Je me demande alors de quoi auraient bien pu avoir l’air les si fameuses sai­sons que Fran­çois Vil­lon déplo­rait six siècles en arrière ?!…

L’éthique

L’humiliation du pauvre d’être pauvre n’a aujourd’hui plus la cote. Ce qui inté­resse à pré­sent, c’est le malaise du riche d’être riche.

Je dis qu’il ne s’agit pas ici de for­mu­ler des juge­ments de valeur. Je ne dis pas qu’il est bon ou mau­vais d’être pauvre, ni d’être riche, encore moins qu’il convient de s’en féli­ci­ter ou, au contraire, de se repen­tir. Le sujet est ailleurs : dans l’hypocrisie qui nour­rit et guide l’attitude du fort envers le faible. Mais la réci­proque est éga­le­ment valable.

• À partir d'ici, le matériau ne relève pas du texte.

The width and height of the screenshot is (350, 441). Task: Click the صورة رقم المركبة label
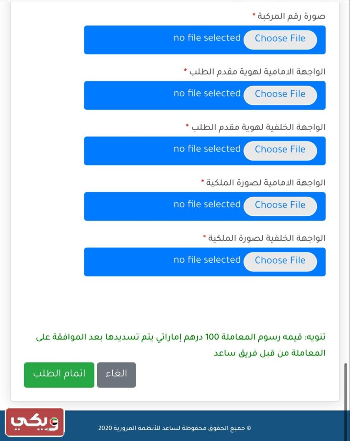292,16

Car dans ce monde où le fos­sé entre les uns et les autres (indi­vi­dus, entre­prises ou nations) est deve­nu abys­sal, les temps sont aujourd’hui au jeu de l’éthique sereine, dont les règles simples se résument ain­si : « Tu n’as qu’à me dire com­bien tu souffres, et hop ! moi je te sou­lage illi­co, et voi­là ! comme ça, non seule­ment je sou­lage aus­si ma conscience et mes impôts en espé­rant gagner du coup une place au para­dis des puis­sants, mais sur­tout je dis­pose désor­mais de ta gra­ti­tude, qui te crée­ra vite des obli­ga­tions à long terme envers moi, et ces obli­ga­tions m’autoriseront à te dic­ter mes condi­tions selon les­quelles je conti­nue­rai à exploi­ter à mon avan­tage ta dépen­dance envers moi ». Entre œuvres de cha­ri­té, ins­ti­tu­tions de bien­fai­sance, forums d’entraide, orga­ni­sa­tions non gou­ver­ne­men­tales, assis­tances éco­no­mique et logis­tique, coopé­ra­tions tiers-mon­distes, années de la mala­ria, de la défo­res­ta­tion, de la faim, orga­nismes d’entraide, actions de soli­da­ri­té, asso­cia­tions Nord-Sud, cam­pagnes de récolte de dons, délo­ca­li­sa­tions, aides huma­ni­taires, l’éventail sophis­ti­qué des modes d’intrusion dans l’espace de sou­ve­rai­ne­té des nations (et for­cé­ment des indi­vi­dus) a pris des formes et des dimen­sions incon­nues jusqu’à pré­sent. Il est clair que, vue par le nan­ti, l’agression reste théo­rique tant qu’on ne la subit pas ; pure logique, puisque c’est le monde indus­triel qui la pro­duit. Vis-à-vis en revanche, l’on subit, faute de mieux, même si pour les diri­geants des États ou des orga­nismes rece­veurs, par­fois c’est le moment et le moyen idéals pour gon­fler expo­nen­tiel­le­ment leurs for­tunes per­son­nelles. Le résul­tat est qu’en moins de 30 ans, la dette (donc la subor­di­na­tion) des pays en voie de déve­lop­pe­ment – bel euphé­misme ! – a aug­men­té de 3500 %. Mais au fond, ne l’a-t-on pas si bien dit depuis tou­jours ‘Recu­ler pour mieux sauter’ ?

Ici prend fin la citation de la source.